#### Stated goal:
Reproduce the listing below with every occurrence of "How do I perform" changed to "How can I do", keeping everything else the same.

#### Records supplied:
>> start
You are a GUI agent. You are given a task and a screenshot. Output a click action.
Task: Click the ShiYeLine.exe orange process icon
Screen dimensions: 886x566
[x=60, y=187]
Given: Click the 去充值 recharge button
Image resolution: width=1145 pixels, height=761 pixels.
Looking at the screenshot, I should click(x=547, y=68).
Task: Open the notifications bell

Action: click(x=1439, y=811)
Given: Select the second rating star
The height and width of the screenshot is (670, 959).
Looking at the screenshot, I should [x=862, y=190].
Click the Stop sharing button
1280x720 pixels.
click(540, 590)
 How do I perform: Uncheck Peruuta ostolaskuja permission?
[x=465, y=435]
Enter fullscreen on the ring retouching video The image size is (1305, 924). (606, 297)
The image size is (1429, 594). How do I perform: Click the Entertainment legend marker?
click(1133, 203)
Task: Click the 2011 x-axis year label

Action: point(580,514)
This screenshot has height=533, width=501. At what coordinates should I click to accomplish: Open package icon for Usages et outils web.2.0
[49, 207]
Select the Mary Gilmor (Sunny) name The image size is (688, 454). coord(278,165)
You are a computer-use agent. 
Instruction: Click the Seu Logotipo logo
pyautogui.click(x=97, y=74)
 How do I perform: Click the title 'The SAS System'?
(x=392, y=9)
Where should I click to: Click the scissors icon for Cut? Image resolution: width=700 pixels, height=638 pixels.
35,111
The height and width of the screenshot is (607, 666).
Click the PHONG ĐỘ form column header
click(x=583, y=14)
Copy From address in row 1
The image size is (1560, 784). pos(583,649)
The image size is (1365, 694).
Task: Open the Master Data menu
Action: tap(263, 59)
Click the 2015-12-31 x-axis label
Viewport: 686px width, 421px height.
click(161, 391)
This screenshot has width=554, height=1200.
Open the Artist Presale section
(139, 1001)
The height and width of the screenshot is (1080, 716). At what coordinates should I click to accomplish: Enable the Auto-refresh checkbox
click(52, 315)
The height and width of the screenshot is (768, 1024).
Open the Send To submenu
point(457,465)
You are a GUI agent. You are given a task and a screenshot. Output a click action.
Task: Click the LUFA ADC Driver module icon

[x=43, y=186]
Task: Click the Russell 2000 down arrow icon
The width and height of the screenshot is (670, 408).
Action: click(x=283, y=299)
>> end
#### Solution:
You are a GUI agent. You are given a task and a screenshot. Output a click action.
Task: Click the ShiYeLine.exe orange process icon
Screen dimensions: 886x566
[x=60, y=187]
Given: Click the 去充值 recharge button
Image resolution: width=1145 pixels, height=761 pixels.
Looking at the screenshot, I should click(x=547, y=68).
Task: Open the notifications bell

Action: click(x=1439, y=811)
Given: Select the second rating star
The height and width of the screenshot is (670, 959).
Looking at the screenshot, I should [x=862, y=190].
Click the Stop sharing button
1280x720 pixels.
click(540, 590)
 How can I do: Uncheck Peruuta ostolaskuja permission?
[x=465, y=435]
Enter fullscreen on the ring retouching video The image size is (1305, 924). (606, 297)
The image size is (1429, 594). How can I do: Click the Entertainment legend marker?
click(1133, 203)
Task: Click the 2011 x-axis year label

Action: point(580,514)
This screenshot has height=533, width=501. At what coordinates should I click to accomplish: Open package icon for Usages et outils web.2.0
[49, 207]
Select the Mary Gilmor (Sunny) name The image size is (688, 454). coord(278,165)
You are a computer-use agent. 
Instruction: Click the Seu Logotipo logo
pyautogui.click(x=97, y=74)
 How can I do: Click the title 'The SAS System'?
(x=392, y=9)
Where should I click to: Click the scissors icon for Cut? Image resolution: width=700 pixels, height=638 pixels.
35,111
The height and width of the screenshot is (607, 666).
Click the PHONG ĐỘ form column header
click(x=583, y=14)
Copy From address in row 1
The image size is (1560, 784). pos(583,649)
The image size is (1365, 694).
Task: Open the Master Data menu
Action: tap(263, 59)
Click the 2015-12-31 x-axis label
Viewport: 686px width, 421px height.
click(161, 391)
This screenshot has width=554, height=1200.
Open the Artist Presale section
(139, 1001)
The height and width of the screenshot is (1080, 716). At what coordinates should I click to accomplish: Enable the Auto-refresh checkbox
click(52, 315)
The height and width of the screenshot is (768, 1024).
Open the Send To submenu
point(457,465)
You are a GUI agent. You are given a task and a screenshot. Output a click action.
Task: Click the LUFA ADC Driver module icon

[x=43, y=186]
Task: Click the Russell 2000 down arrow icon
The width and height of the screenshot is (670, 408).
Action: click(x=283, y=299)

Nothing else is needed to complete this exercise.